J. Targeting Breast Cancer Cells Using Surface Marker EphA2 and Claudin3/4
In one particular example, the protoxin and protoxin activator fusion proteins of the invention were directed towards breast cancer cells expressing EphA3 and claudin3/4.
Construction of a DTGrB-CCPE Fusion Gene
The translocation domain and catalytic domain of DT from the DTGrB-anti-CD5 gene was cloned into pBAD/D-TOPO-vector (Invitrogen) that contains a His-Patch Thioredoxin. A factor Xa site was also introduced directly upstream of the DT to provide an opportunity to later remove the thioredoxin front the fusion protein. The gene encoding C-CPE was synthesized (Genscript Corporation). The C-CPE insert containing a polyhistidine tag (H6) at C-terminus was ligated into the pBAD/D-TOPO-DT vector described above to generate the fusion gene. A TEV protease cleavage site was introduced using PCR based mutagenesis and Phusion™ High-Fidelity DNA Polymerase (New England Biolabs). The recognition site used was ELNYFQ↓G, and replaced the Factor Xa site (I-E-G-R) in the original construct.
Expression of DTGrB-CCPE
A one liter culture of E. coli containing the pBAD/D-TOPO-Trx-DTGrB-CCPE plasmid was grown to OD600=0.6 in LB containing ampicillan. The culture was induced with 0.02% arabinose at 18° C. overnight. Fusion protein was purified using Ni-NTA agarose resin (Qiagen) and dialyzed against PBS.
TEV protease was used to remove the thioredoxin from the Trx-DTGrB-CCPE construct. The DTGrB-CCPE was purified from the TEV protease and the thioredoxin using an amylose resin column (New England Biolabs) followed by a Ni-NTA agarose column (Qiagen). The purified protein was dialyzed against PBS.

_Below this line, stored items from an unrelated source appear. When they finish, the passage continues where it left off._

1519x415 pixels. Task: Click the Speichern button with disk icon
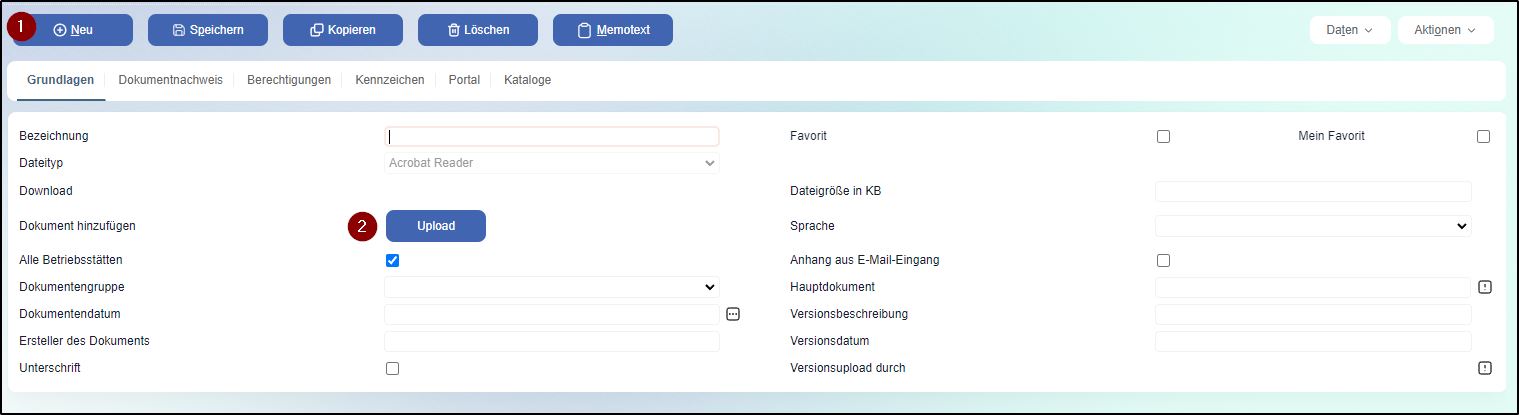point(208,30)
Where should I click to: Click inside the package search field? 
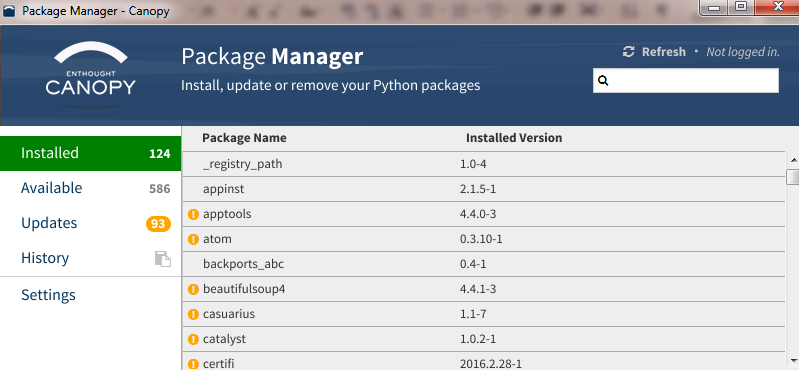686,81
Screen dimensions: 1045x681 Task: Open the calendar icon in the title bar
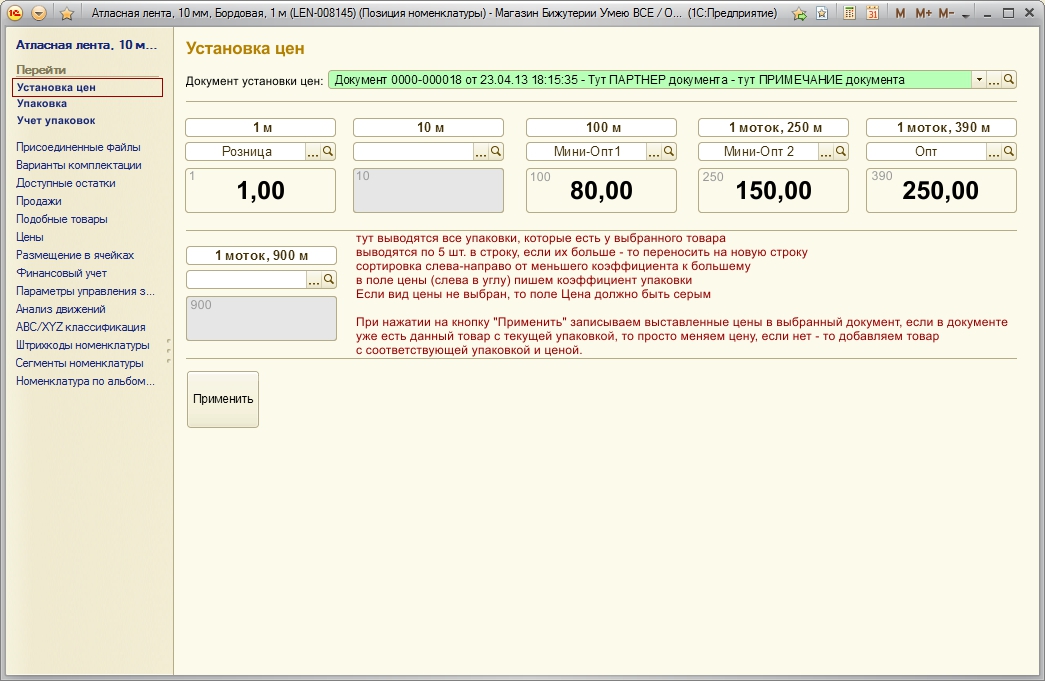[x=872, y=14]
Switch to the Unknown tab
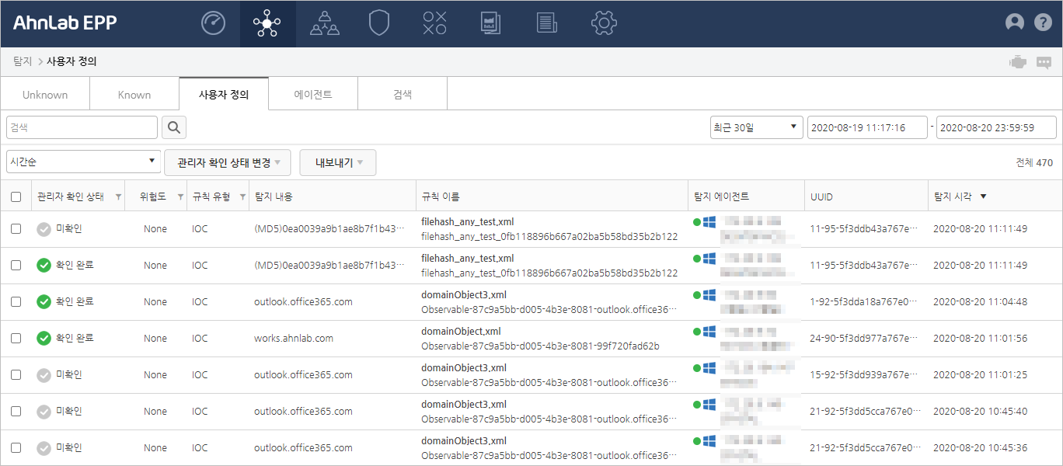The width and height of the screenshot is (1063, 466). point(45,95)
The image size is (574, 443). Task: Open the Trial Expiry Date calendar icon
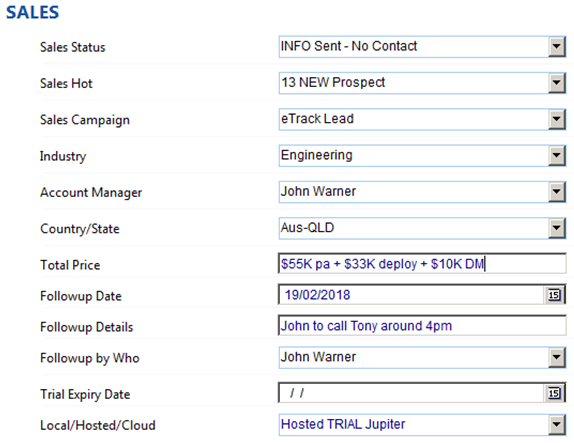(554, 393)
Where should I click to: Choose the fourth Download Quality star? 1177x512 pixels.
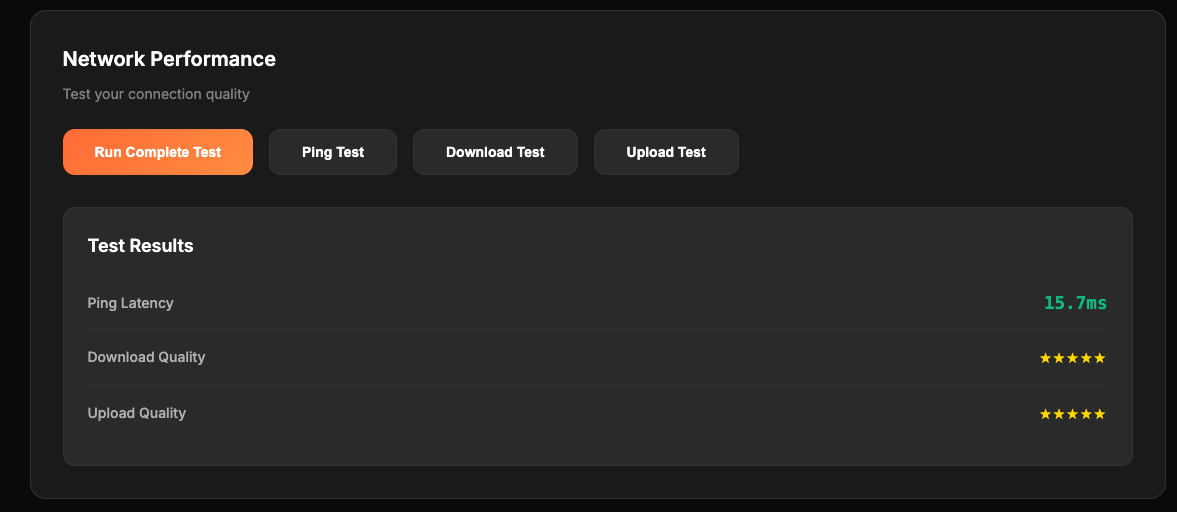tap(1086, 358)
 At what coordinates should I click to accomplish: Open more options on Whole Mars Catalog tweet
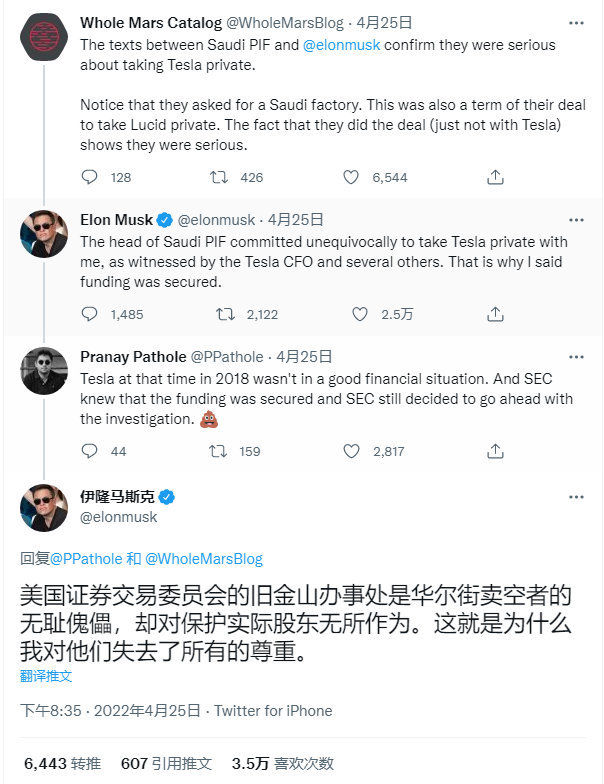click(576, 21)
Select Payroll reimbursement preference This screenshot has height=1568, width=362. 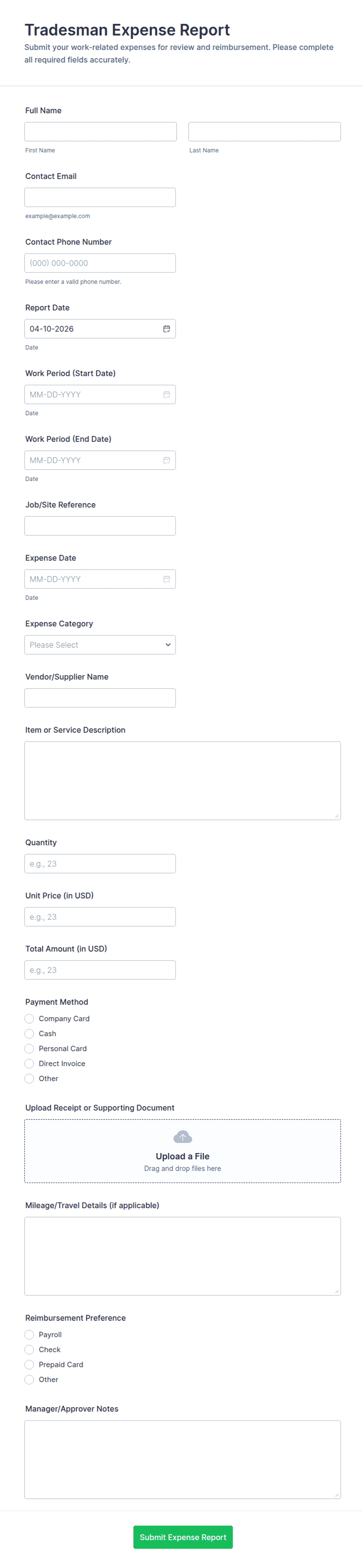pos(29,1334)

Construction of GrB-(YSA)2 Gene Fusion
A twelve residue peptide, YSA, having the sequence YSAYPDSVPMMS, has been reported to be a specific binder to EphA2 receptors (Koolpe, et al. J Biol Chem. 280:17301-11 (2005)), which are overexpressed in number of cancers. A DNA encoding the fusion of two YSA peptides was synthesized and cloned into pIC9 vector along with the GrB gene in a 3-piece ligation reaction. The resulting plasmid was confirmed to contain the desired GrB-(YSA)2 DNA, which was then sub-cloned into pEAK15-GrB-CD19L vector that was used for mammalian expression of the GrB-anti-CD19 fusion discussed above. The pEAK15-GrB-(YSA)2 construct contains a leader sequence for secretion of the expressed protein, as well as an enterokinase site directly upstream of the Granzyme B.

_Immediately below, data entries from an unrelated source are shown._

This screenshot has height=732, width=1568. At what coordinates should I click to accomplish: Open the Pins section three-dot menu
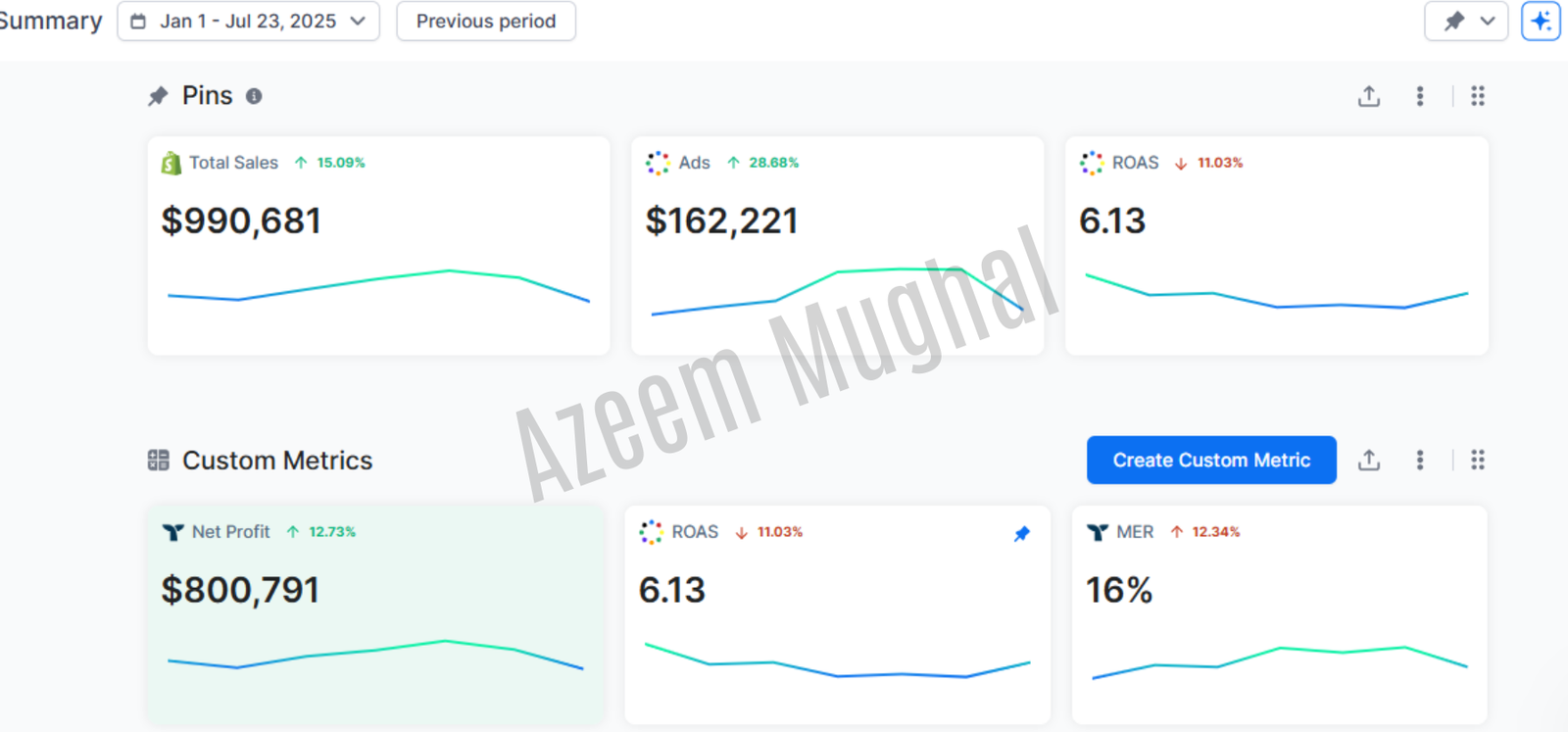point(1420,96)
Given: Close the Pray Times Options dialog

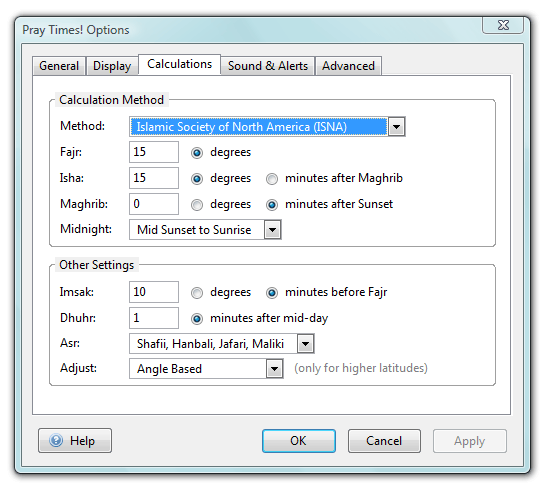Looking at the screenshot, I should (x=503, y=25).
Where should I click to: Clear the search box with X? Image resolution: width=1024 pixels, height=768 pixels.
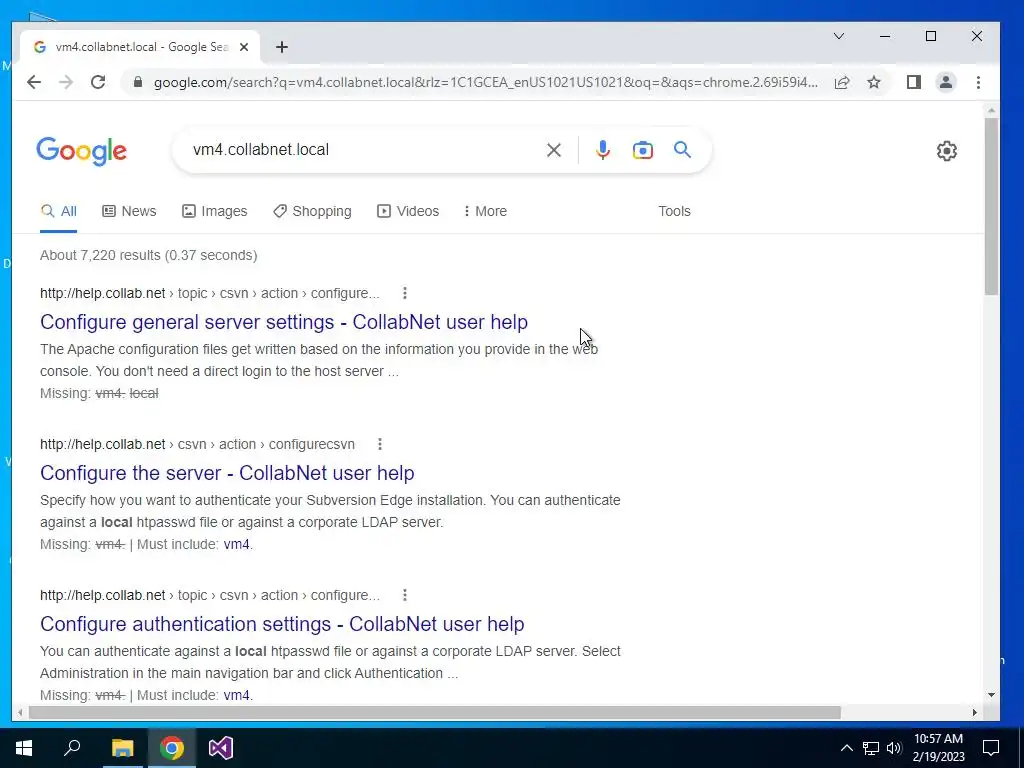(x=554, y=150)
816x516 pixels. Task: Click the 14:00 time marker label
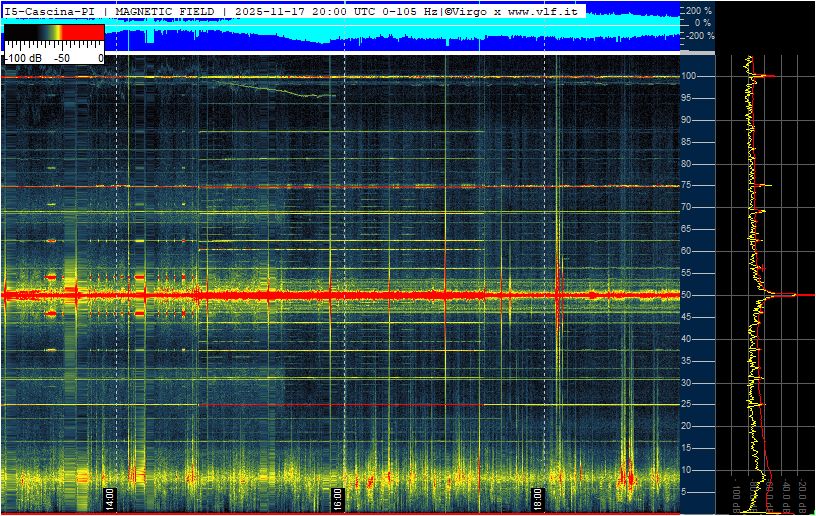pyautogui.click(x=110, y=499)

Expression and Purification of GrB-(YSA)2
The pEAK15-GrB-(YSA)2 plasmid was transfected into 293ETN cells using TransFectin™ Lipid Reagent (BioRad) following recommended procedure. Cells were incubated for 2 days in OptiMEM (Gibco), and the supernatant was collected. The secreted protein was purified from media supernatant using Ni-NTA resin (Qiagen), then dialyzed against Tris-Cl buffer.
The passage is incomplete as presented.